Skip to content

Dynamic Multimodal Activation Steering for Hallucination Mitigation in Large Vision-Language Models

Conference: ICLR 2026 arXiv: 2602.21704 Code: None Area: Multimodal VLM Keywords: hallucination mitigation, activation engineering, attention head intervention, training-free method, large vision-language models

TL;DR

This paper proposes Dynamic Multimodal Activation Steering (DMAS), a training-free method that constructs a semantics-based truthfulness steering vector database and a visual perception steering vector, dynamically selecting the most relevant steering vectors at inference time to intervene on critical attention heads. DMAS significantly mitigates hallucinations in LVLMs, achieving a gain of 94.66 points on MME and a 20.2% reduction in hallucination rate on CHAIR.

Background & Motivation

Large vision-language models (LVLMs) achieve strong performance on tasks such as VQA and image captioning, but suffer from severe hallucination problems—fabricating non-existent objects or incorrectly describing image content. Existing approaches fall into two categories: training-based methods require carefully annotated data and substantial computational resources (e.g., LRV, RLHF-V), while decoding-based methods (e.g., VCD, ICD) avoid training but often degrade generation quality.

Recent activation engineering approaches (e.g., ICT, VTI) attempt to reduce hallucinations by intervening in the model's internal representations, but exhibit critical limitations: ICT focuses solely on visual-level intervention, ignoring the multimodal nature of LVLMs; VTI employs fixed steering vectors, overlooking the variation of steering vectors across different semantic contexts.

Core Findings: Through analysis of LLaVAv1.5's attention patterns, the authors identify two key phenomena: (1) truthfulness and visual perception capabilities primarily activate different subsets of attention heads (truthfulness concentrated in layer 30, visual perception in layer 31); (2) truthfulness steering vectors vary substantially across different semantic contexts (t-SNE visualizations reveal clearly separated semantic clusters). These two findings directly motivate the design of DMAS.
━━━
Required work: Resume the summary of the activation-steering method for reducing hallucinations in vision-language models, continuing after its final sentence.

Given records:
━━━
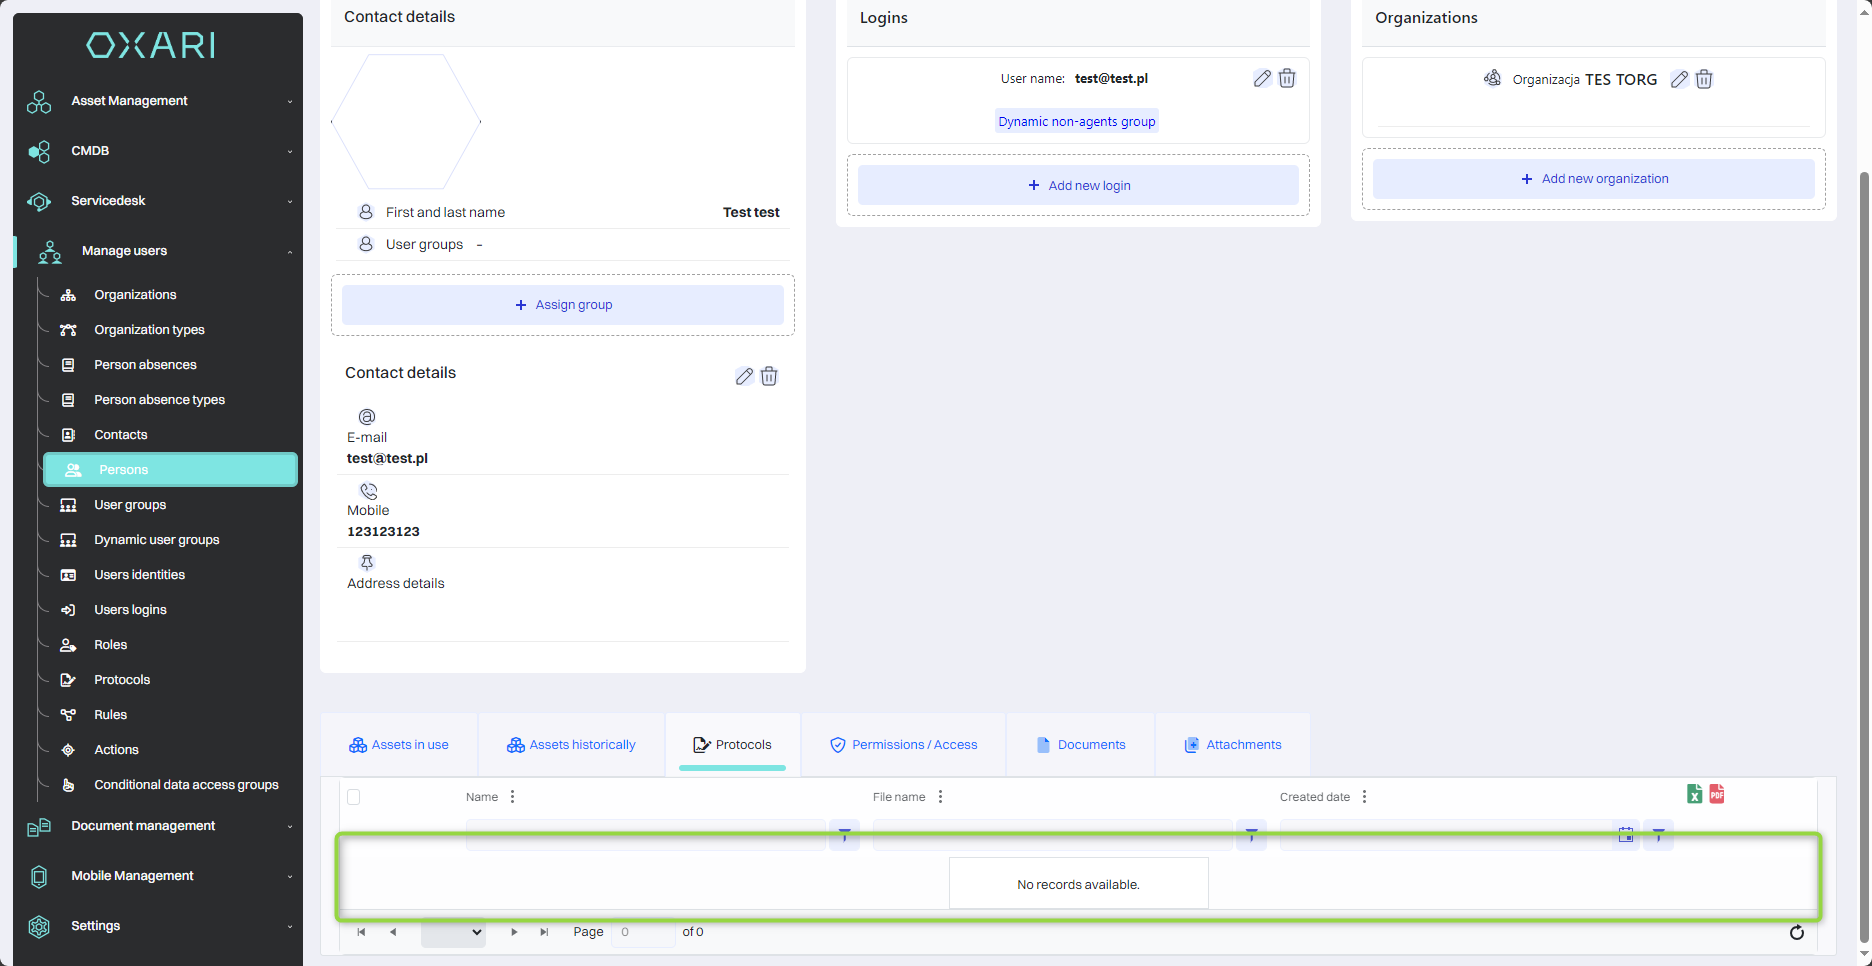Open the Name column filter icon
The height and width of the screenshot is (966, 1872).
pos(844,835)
━━━
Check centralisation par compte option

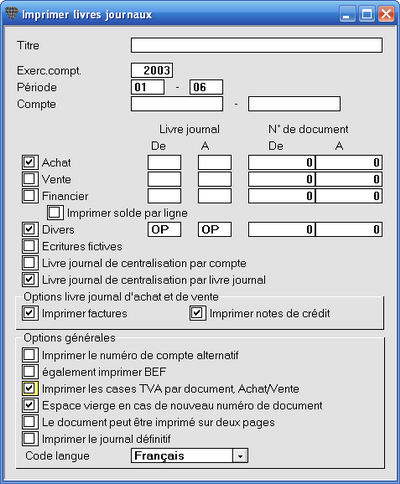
━━━
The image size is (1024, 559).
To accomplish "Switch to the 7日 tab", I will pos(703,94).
━━━
Response:
Method

Overall Architecture

DMAS operates in three steps: (1) constructing a dynamic truthfulness steering vector database; (2) computing visual perception steering vectors; (3) applying dynamic intervention on different attention heads at inference time. The entire method requires no training and operates in a plug-and-play manner.

Key Designs

  1. Truthfulness Steering Vector Database: Samples from the AMBER and SEED datasets are semantically clustered into 4 clusters. For each sample, correct/hallucinated answer pairs are constructed and fed into the LVLM to extract activations \(A_{pos}\) and \(A_{neg}\) at the last token position across attention heads in each layer. The intra-cluster average activation difference forms the steering vector: \(D_i = \frac{1}{|C_i|}\sum_{j \in C_i}(A_{pos,j} - A_{neg,j})\), with PCA applied for denoising. A Key-Value database is constructed using the mean cluster embedding as the Key and the steering vector as the Value. At inference time, a sentence transformer computes semantic similarity between the input and each Key to dynamically retrieve the most relevant steering vector.

  2. Visual Perception Steering Vector: Given an original image \(V\) and a noise-perturbed image \(V'\) (obtained via the forward diffusion process), YOLOv11 detects objects to generate description templates. The activation difference between the original input \((V, T+Y_O)\) and the perturbed input \((V', T+Y_{O'})\) is computed as: \(D_v = A_v - A_{v'}\), with PCA applied to extract principal components. This design enhances the model's attention to visual information.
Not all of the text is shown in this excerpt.